The below article was written during work with comrades from IWCA, about 20 years ago. Unfortunaltey it is still valid in relation to many organisations and individuals that hold similar views.
For example Turkish movement (of June 2013) threw up many a similar views in relation to organisation and program. Thus this article could be of use to those organisations and individuals who participated in this movement and hold similar views.
A. THE ORGANISATIONAL WORK.
We are told that IWCA is community orientated and in time will be community based.
It seems that trade unionism has failed; that most of the workers are not unionised, that unions are not organising the unemployed and therefore there is a political vacuum which if the left does not fill, the right will.
That is no ground for this policy.
Why? For this simple reason that, without an interaction between the class and its Party, neither the class nor the party can develop. Without this interaction the connection between the party and the class cannot be established. Without that connection either the party cannot achieve power or cannot preserve it. We are of course talking of the party of the proletarians, which is the political means for the proletarians to achieve power.
Where is the class? Where is the mass of the class? In the unions. Indeed only through the unions can the party exercise the proletarian dictatorship. History has not given us any other way of doing it. Surely, in formulating our policies, experience of the class, past and present, are the facts we have to rely on.
We must look for other reasons to see as to why this policy was formulated.
If we look at the comrades who form the IWCA and its sponsors we see that they are also part of the communities they are talking of. If we look at the history of their struggle, we see that they are finding it as good as impossible to break the stranglehold of the Trade Union bureaucracy in organising the working class in Trade unions.
These are the real grounds, which give rise to this policy. Theorizing on the basis of the narrow conditions you find yourselves in, you come up with the idea that the thing to do is to be community oriented and be, in time, community based, not trade union based.
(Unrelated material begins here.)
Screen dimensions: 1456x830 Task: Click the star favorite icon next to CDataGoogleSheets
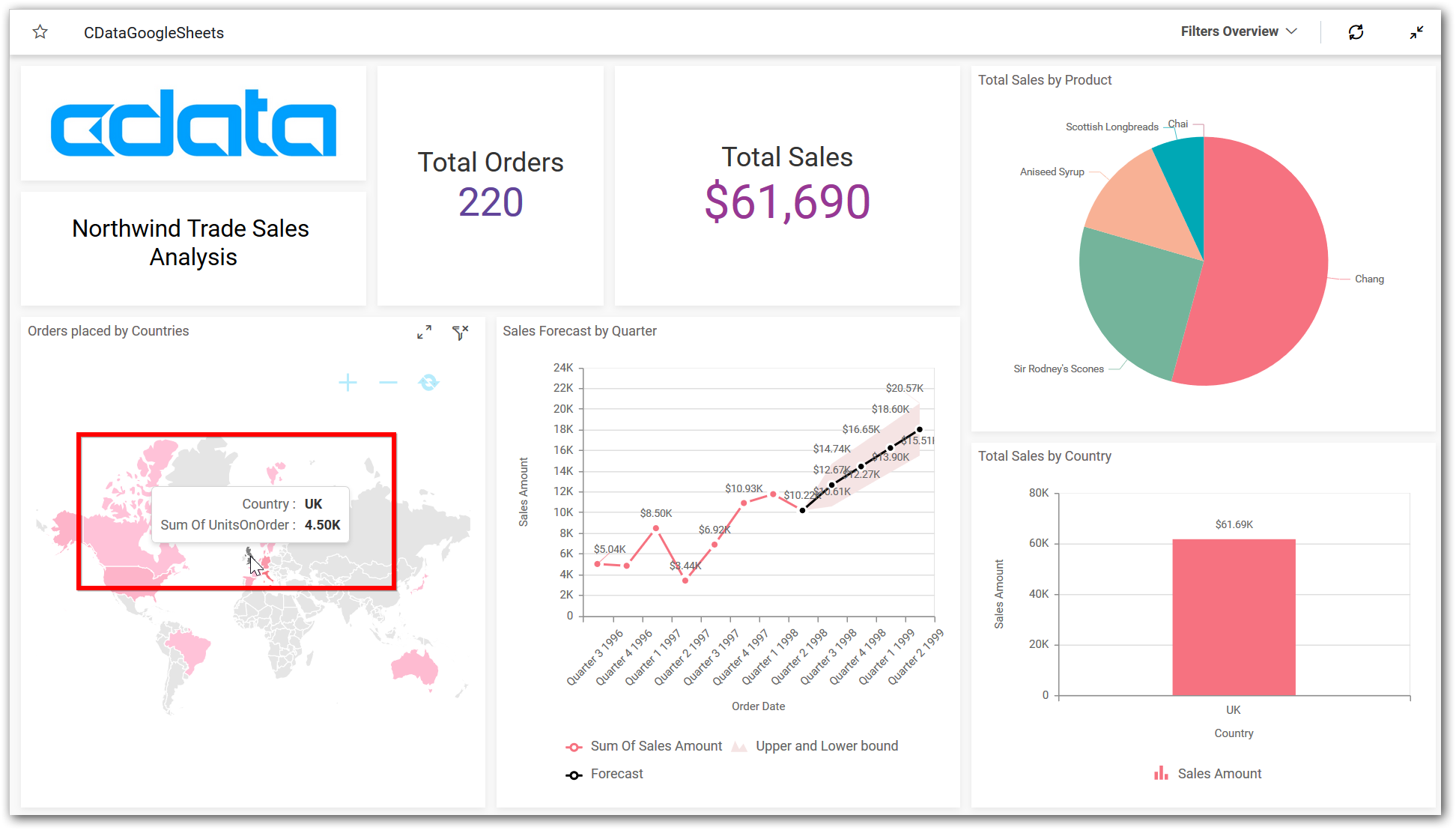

Certainly, not to utilise the work of the comrades who find themselves in such conditions would be wrong. Their natural conditions, so to speak, avail them of achieving the most in organising the working class in “communities”(the ethnic minorities, the unemployed, workers in small enterprises and offices etc.) they should of course work there. Comrades have to work in conditions that connect them to the masses and if the comrades whom IWCA can reach are the ones who are “stuck” “in the communities”, you must certainly find the modes of organisation and action which are most suitable to those conditions and leave no grounds for the enemies of the working class to work in, leave them no vacuum to fill.
Indeed, if we are going to be the ones who are going to organise the working class to achieve power and we find ourselves “stuck in the communities”, what choices do we have but to start there. There is nothing wrong in starting where we have to start and we can start, so long as we know what we want to achieve, and understand that so long as we end up being “stuck in the communities”, we are going nowhere. If, of course, our ultimate aim is to achieve the political power of the working class.
Say, community work is where I can achieve the best results and this is where I shall work to achieve the best results and yet, so long as the organised section of the class is dominated by the trade unionists, if we can not break their monopoly and find ways and means of doing so, we are as good as doomed.(Maybe, and that is a big maybe, this work in the communities could give us these means of breaking their monopoly. Although, the work in the communities could most certainly not give us any such means if it is carried out with the above comprehension of our work in the class.
Say, I have an aim-that of assuming power- and I know the place that will occupy my work in achieving this aim; that this community orientated work is but a part of the whole which must be done and I will do it to achieve our common aim. Do not say the whole work must be community based and leave the trade unions, trade union organisations, to the bourgeoisie. Just because you have not been able to do it, you have not been able to break the stranglehold of the bourgeois trade unionists in the trade unions it does not mean that achieving this is not the most important, the determining element of our work in the class.
This does not negate the importance of the work you are talking of, nor does it hide the fact that as unemployment continue to rise, as the flight of the workers from the unions continue, it will become more and more important. But it certainly does not mean that we should take part in encouraging the flight of the workers from the unions. It does not mean that we must organise them not in the unions but in the “community organisations”. We must organise the workers in the unions and brake the domination of the unions by the bourgeois trade unionists. We either do that or we are nothing. There is no class we can rely on but the proletarians in this country, and there is no better mass organisation for them but the unions.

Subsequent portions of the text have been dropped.